■ **What you have to do**:
Below are lines of data; restate word for word those running from the line containing "The width and height of the screenshot is (991, 402)." to the line containing "Task: Pick Adobe PDF as destination", inclusive, and no others.

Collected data
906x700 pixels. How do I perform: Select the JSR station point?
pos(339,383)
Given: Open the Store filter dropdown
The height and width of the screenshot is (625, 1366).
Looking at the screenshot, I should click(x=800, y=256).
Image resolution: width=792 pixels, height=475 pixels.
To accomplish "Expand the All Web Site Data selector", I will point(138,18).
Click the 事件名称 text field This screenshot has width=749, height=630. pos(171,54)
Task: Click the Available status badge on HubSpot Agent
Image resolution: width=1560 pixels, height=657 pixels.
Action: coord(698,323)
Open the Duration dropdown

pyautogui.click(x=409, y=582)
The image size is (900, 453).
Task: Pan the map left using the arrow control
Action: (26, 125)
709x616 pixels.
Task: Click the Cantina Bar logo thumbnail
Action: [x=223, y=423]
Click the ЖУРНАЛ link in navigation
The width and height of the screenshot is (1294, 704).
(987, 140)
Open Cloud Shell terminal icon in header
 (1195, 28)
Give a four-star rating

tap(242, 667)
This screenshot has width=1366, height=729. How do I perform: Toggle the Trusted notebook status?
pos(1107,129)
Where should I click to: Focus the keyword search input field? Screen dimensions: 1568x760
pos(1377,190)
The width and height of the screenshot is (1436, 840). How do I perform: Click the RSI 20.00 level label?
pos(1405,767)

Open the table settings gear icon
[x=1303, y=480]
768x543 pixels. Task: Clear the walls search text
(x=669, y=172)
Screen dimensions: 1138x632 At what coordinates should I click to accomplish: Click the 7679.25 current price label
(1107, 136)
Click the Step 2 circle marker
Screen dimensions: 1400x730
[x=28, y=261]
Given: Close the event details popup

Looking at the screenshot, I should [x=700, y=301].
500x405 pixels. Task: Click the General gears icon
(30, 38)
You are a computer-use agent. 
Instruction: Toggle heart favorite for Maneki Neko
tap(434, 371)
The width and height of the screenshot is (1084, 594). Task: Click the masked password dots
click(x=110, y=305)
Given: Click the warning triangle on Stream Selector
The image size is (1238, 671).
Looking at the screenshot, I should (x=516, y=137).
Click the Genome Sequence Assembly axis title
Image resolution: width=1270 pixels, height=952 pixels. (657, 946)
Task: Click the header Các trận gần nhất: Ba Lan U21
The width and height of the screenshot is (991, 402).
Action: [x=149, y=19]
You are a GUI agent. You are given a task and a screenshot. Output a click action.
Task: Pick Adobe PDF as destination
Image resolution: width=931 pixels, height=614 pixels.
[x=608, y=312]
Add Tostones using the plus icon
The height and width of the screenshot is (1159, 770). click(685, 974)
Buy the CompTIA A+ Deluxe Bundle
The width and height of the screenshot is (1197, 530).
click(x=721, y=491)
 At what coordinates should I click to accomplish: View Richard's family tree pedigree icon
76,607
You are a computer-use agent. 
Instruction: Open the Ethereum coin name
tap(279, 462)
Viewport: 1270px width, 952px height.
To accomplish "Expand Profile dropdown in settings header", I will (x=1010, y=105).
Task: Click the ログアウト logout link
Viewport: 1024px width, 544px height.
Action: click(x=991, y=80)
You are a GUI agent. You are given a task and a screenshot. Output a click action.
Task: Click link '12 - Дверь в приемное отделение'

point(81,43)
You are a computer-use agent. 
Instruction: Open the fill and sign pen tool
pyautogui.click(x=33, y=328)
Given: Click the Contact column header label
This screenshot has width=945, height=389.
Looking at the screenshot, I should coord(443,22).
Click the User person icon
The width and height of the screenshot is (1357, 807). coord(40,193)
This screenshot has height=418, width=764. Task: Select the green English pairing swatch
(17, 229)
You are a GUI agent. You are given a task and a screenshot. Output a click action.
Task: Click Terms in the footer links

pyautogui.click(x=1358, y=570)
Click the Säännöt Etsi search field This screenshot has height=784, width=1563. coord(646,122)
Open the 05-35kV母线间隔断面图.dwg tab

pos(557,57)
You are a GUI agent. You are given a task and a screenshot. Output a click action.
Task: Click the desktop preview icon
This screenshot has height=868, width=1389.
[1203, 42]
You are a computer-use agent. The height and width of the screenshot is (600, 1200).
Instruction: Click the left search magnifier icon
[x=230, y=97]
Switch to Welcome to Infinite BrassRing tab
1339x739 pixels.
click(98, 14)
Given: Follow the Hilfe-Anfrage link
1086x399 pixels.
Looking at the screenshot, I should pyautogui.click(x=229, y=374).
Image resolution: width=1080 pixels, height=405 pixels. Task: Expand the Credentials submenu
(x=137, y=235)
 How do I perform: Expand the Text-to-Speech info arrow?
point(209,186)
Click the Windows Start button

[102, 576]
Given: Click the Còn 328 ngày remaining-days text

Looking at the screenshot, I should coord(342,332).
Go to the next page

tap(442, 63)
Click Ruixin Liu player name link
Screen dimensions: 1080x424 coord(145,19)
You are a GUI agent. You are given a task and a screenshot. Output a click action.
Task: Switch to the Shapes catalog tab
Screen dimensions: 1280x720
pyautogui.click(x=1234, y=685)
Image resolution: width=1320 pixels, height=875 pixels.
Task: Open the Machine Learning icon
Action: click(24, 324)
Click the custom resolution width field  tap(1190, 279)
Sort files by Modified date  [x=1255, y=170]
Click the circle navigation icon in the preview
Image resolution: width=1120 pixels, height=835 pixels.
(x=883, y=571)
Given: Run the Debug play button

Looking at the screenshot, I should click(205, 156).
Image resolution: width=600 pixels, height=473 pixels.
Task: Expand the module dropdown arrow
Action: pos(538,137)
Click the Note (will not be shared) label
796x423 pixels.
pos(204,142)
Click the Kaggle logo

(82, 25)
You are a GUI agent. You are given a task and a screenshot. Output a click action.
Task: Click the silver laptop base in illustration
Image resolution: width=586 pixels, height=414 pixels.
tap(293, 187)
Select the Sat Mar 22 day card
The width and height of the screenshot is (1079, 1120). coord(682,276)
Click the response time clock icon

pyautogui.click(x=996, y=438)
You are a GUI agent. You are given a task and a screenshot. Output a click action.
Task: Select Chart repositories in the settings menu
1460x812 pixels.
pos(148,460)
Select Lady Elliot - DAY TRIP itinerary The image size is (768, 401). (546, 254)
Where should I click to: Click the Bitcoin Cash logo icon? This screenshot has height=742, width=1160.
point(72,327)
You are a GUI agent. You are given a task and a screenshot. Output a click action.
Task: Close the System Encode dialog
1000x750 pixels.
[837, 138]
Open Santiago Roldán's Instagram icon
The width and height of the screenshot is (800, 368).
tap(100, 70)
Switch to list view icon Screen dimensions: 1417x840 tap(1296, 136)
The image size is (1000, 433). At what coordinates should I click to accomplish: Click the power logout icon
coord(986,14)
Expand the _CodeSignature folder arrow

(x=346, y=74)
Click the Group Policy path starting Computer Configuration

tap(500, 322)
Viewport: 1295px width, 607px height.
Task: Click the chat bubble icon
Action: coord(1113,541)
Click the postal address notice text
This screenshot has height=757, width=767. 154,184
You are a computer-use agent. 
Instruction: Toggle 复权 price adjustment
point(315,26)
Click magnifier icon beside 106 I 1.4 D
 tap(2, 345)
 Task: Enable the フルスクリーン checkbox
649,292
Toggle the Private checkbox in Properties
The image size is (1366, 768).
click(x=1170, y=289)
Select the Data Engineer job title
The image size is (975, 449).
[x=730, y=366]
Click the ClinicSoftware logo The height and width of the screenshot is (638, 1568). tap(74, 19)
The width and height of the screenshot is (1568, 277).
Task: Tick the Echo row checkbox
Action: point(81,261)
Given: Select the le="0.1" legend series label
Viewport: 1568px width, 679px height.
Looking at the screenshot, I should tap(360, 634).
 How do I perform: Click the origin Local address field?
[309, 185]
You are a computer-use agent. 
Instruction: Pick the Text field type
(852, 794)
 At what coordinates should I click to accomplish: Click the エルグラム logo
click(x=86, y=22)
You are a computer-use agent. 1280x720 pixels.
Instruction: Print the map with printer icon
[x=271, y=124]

■ **Your solution**:
The width and height of the screenshot is (991, 402).
Action: [x=149, y=19]
You are a GUI agent. You are given a task and a screenshot. Output a click action.
Task: Pick Adobe PDF as destination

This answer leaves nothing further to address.